In a speech to his ruling-party lawmakers on October 8, Prime Minister Recep Tayyip Erdogan said that his government has abolished "an archaic provision which was against the spirit of the republic."
"With the amendment to the regulations on employees' appearances, a painful ban that has caused a lot of suffering to the parents of young people is lifted," he added. "A dark era has come to an end. But I want to reiterate that we are not offering privileges to anybody. On the contrary, we are finally recognizing the right to believe for those who have been deprived of this for years."

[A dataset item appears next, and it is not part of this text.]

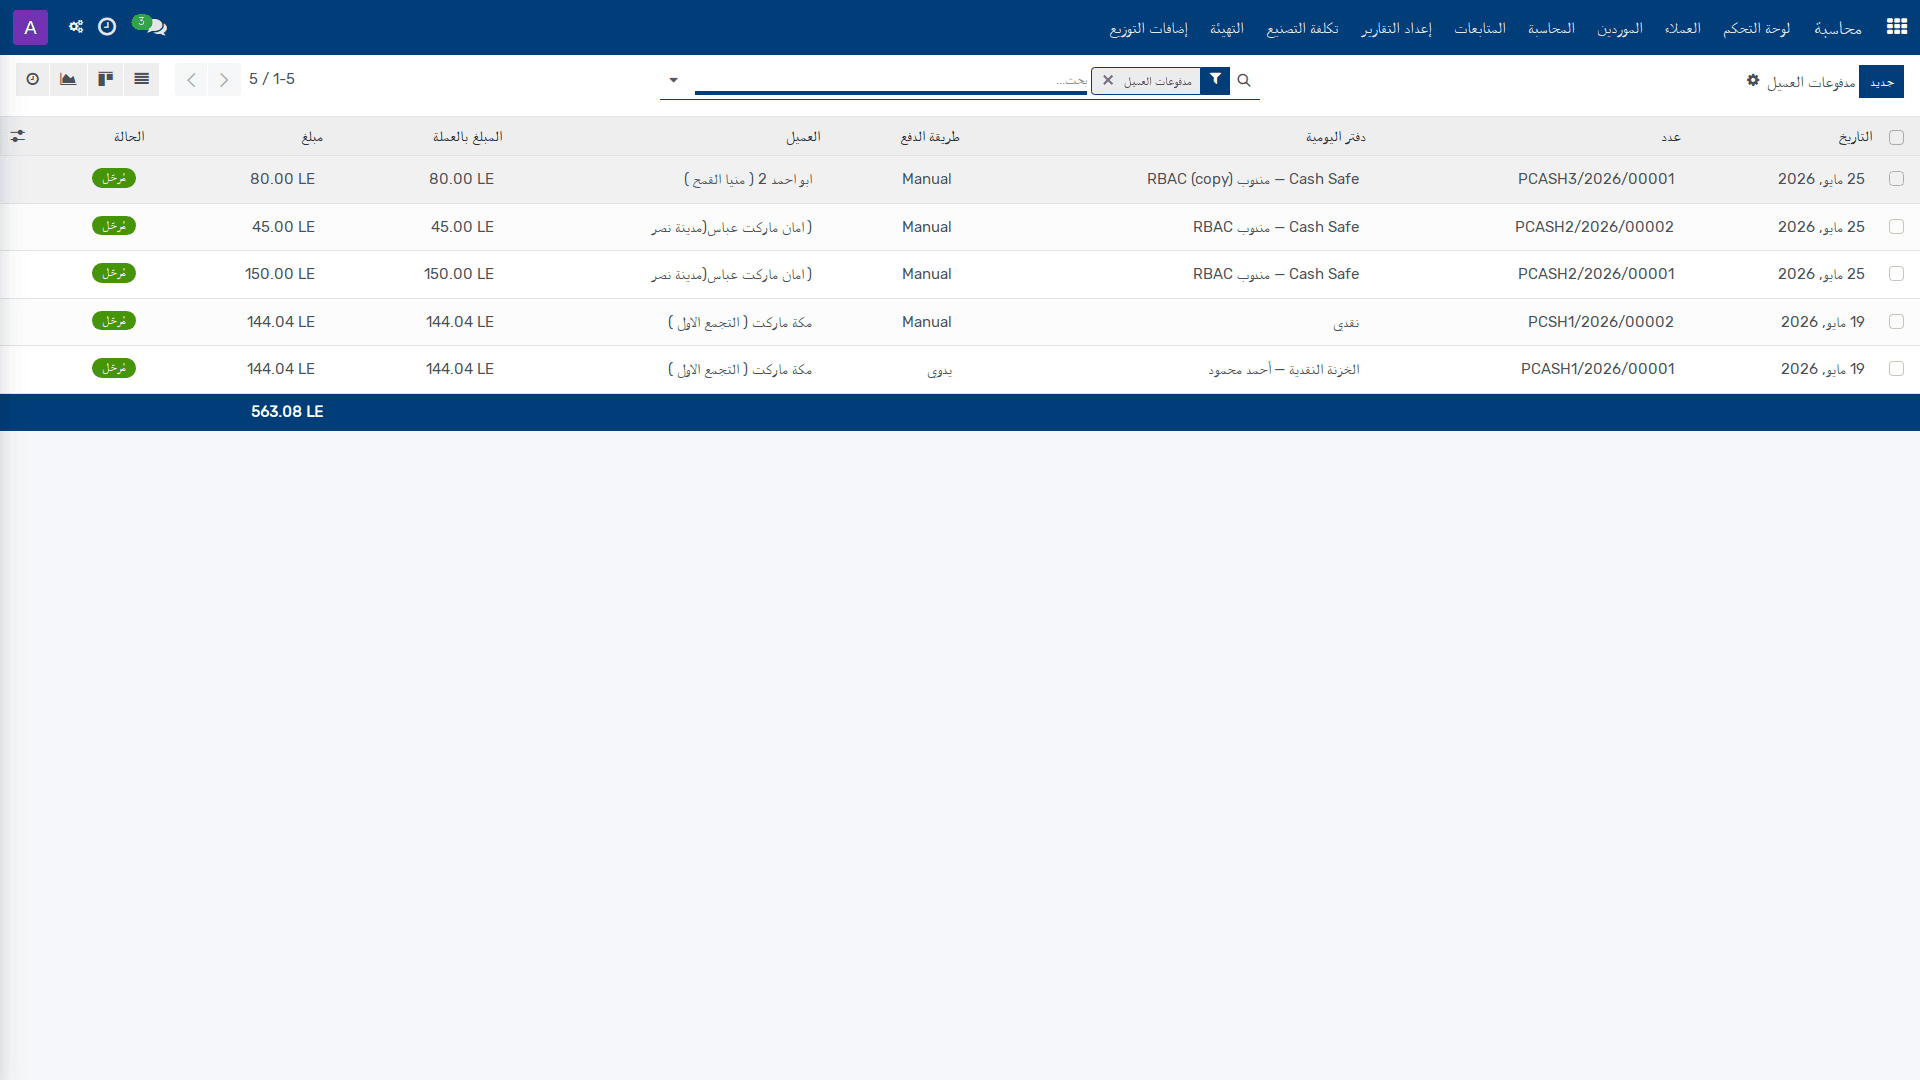Select all rows with header checkbox
The image size is (1920, 1080).
[x=1896, y=137]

The new rules were published in the Official Gazette and came into effect immediately in the majority-Muslim but constitutionally secular nation.
Female civil servants are now allowed to wear the veil.
However, the restriction, which dates back to 1925, remains in place in the judiciary and the military.
An end to state primary school children reciting the oath of national allegiance at the beginning of each week also took effect on October 8.
The ruling Islamist-rooted AK Party has been accused of eroding the secular foundations of the republic, which was established by Mustafa Kemal Ataturk in 1923 after the disintegration of the Ottoman Empire.
Supporters of Erdogan's Justice and Development Party, particularly in the country's conservative Anatolian heartlands, see the prime minister as simply redressing the balance and restoring freedom of religious expression to Turkey's Muslim majority.
His government had already relaxed a ban in the country's universities.
The new reform package is largely aimed at bolstering the rights of Turkey's Kurdish minority. It changes the electoral system, broadens language rights, and gives Kurdish villages to use their indigenous names.